Internauti poco attenti alla sicurezza: scelgono password troppo semplici e si espongono a veri e propri furti.



[ZEUS News - www.zeusnews.it - 27-07-2011]

CPP Italia password insicure furti identità euro

Gli italiani sottovalutano l'importanza di una password sicura, non la cambiano quasi mai e la riutilizzano per accedere a diversi servizi.

Sono questi alcuni dei comportamenti rischiosi adottati dagli internauti del nostro Paese e resi noti dall'ultimo studio di CPP Italia, società specializzata in sicurezza dei dati.

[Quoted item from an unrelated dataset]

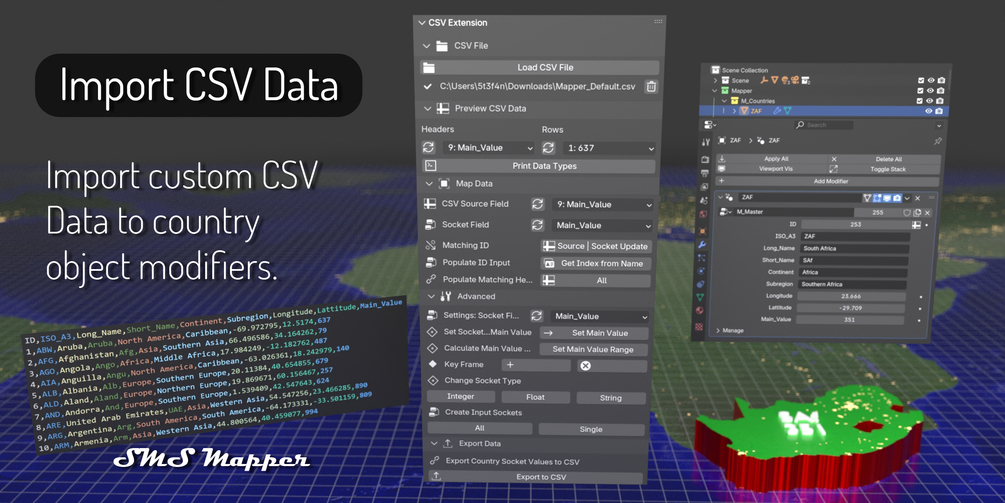
Task: Adjust the Longitude value slider
Action: pos(851,296)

Le conseguenze di queste pratiche poco salutari sono concrete e quantificabili: il 16% - quasi uno su cinque - di chi naviga ha infatti subito la violazione dei propri dati di accesso a qualche servizio online (per lo più posta elettronica, chat o social network).

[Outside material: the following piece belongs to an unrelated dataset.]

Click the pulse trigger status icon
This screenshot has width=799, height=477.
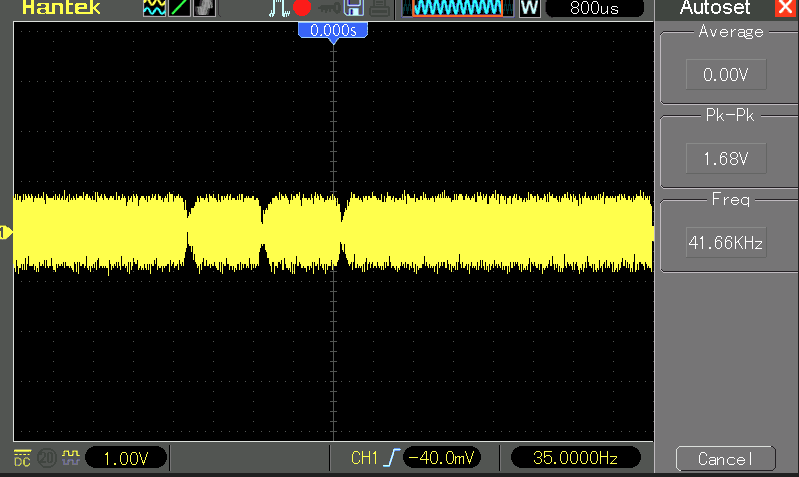click(x=279, y=9)
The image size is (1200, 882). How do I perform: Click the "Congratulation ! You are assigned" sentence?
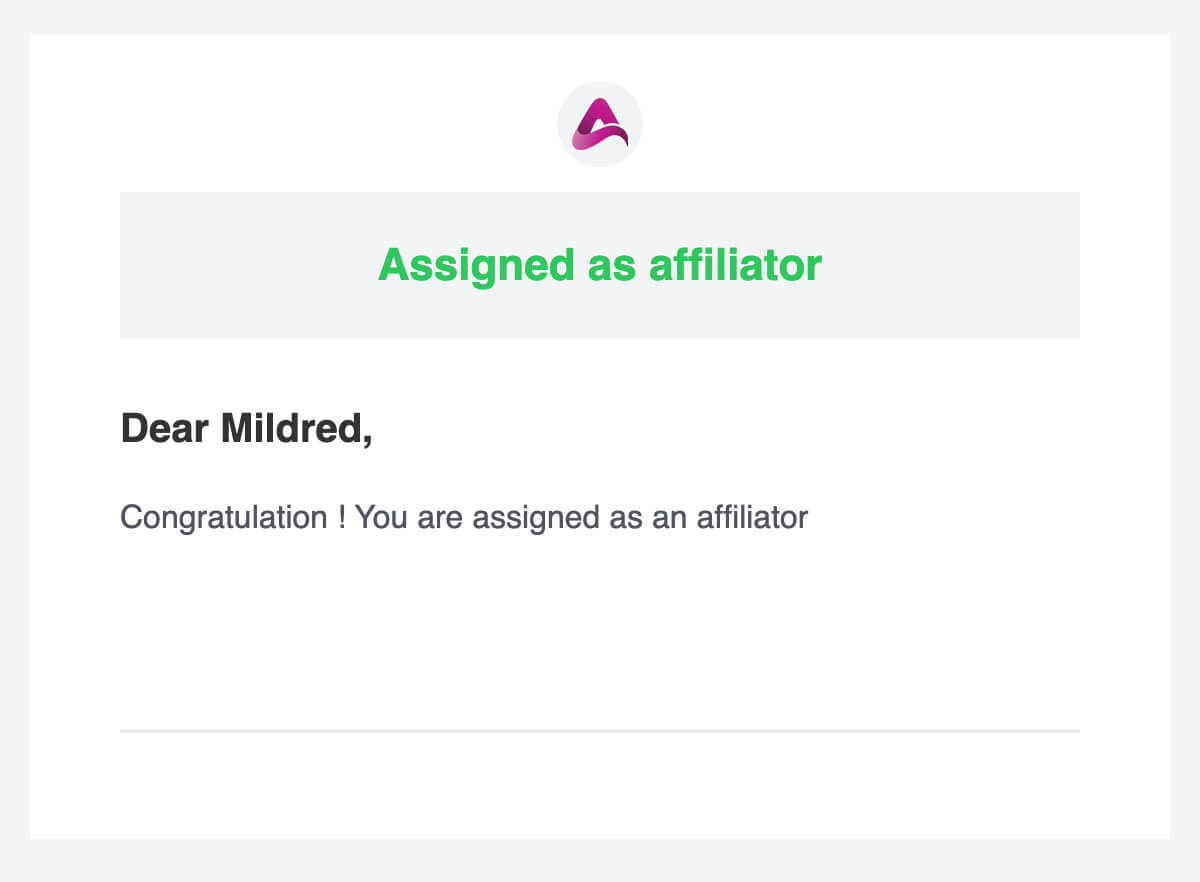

Per il 35% di questi, poi, i danni sono stati tangibili: oltre alla violazione della privacy c'è stata anche la sottrazione di una certa somma di denaro, da alcuni euro fino a qualche migliaio (il 2% ha subito un furto quantificabile tra i 1.000 e i 5.000 euro, e l'1% superiore ai 5.000 euro).

Quasi la metà degli intervistati - il 42% - non modifica mai la propria password, a meno che non sia costretto.

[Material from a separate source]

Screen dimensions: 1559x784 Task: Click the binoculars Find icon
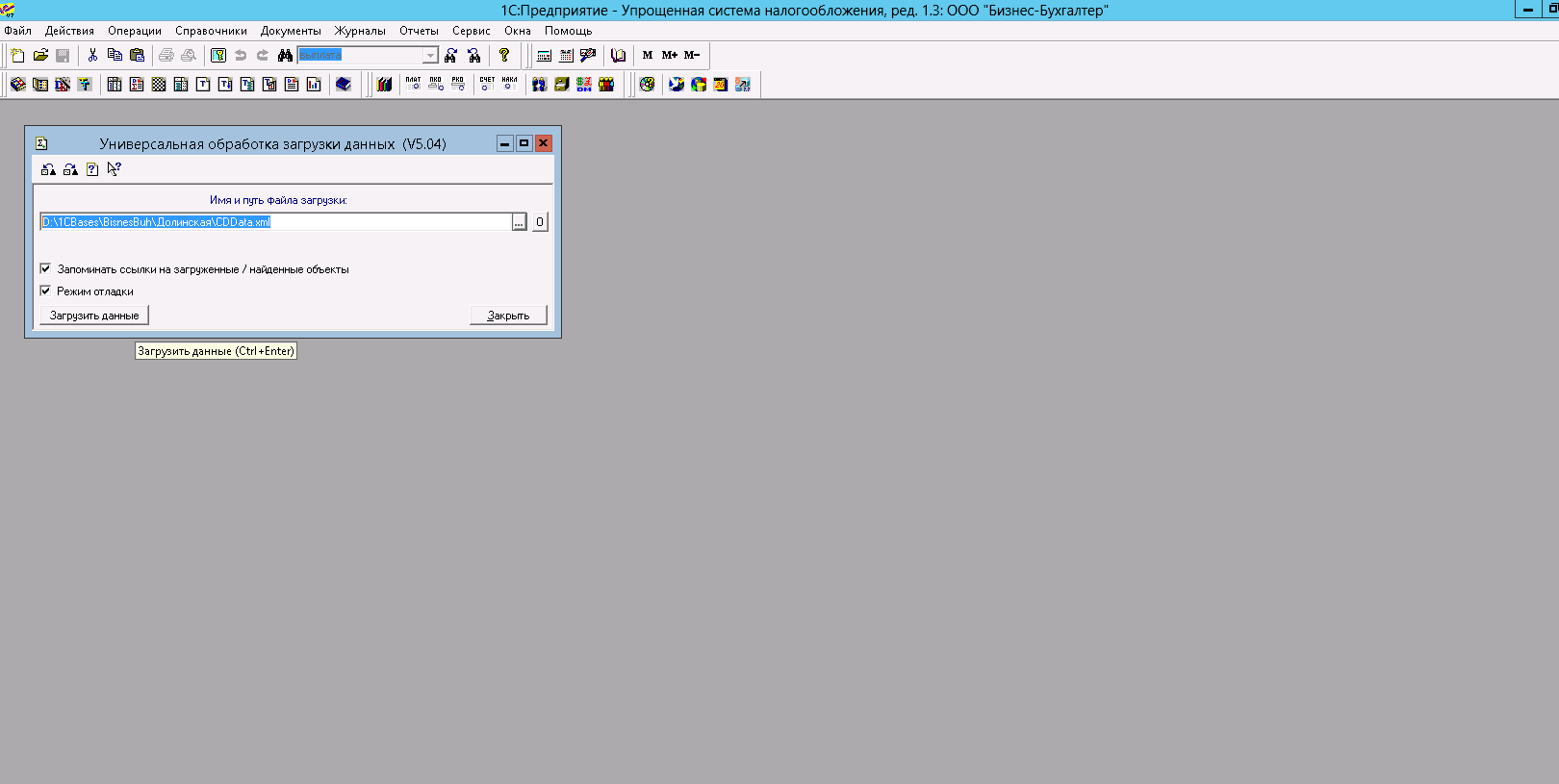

A questo comportamento potenzialmente pericoloso già in sé - occorre aggiungere la brutta abitudine di adoperare password semplici, scelte perché facili da ricordare (il 76% ammette di dimenticare con allarmante regolarità le proprie credenziali di accesso) ma purtroppo anche facili da indovinare (come la data di nascita, per esempio), e di riciclarle per tutti o quasi i servizi cui si accede (lo fa il 14%).

«Per incrementare il livello di sicurezza è meglio utilizzare password diverse per ogni tipo di accesso» spiega Walter Bruschi, che di CPP Italia è amministratore delegato. «Se, infatti, un malintenzionato entrasse in possesso della nostra unica password avrebbe accesso anche a tutti gli account Internet. Si rischierebbe, quindi, di subire non solo un danno patrimoniale ma anche il furto di identità».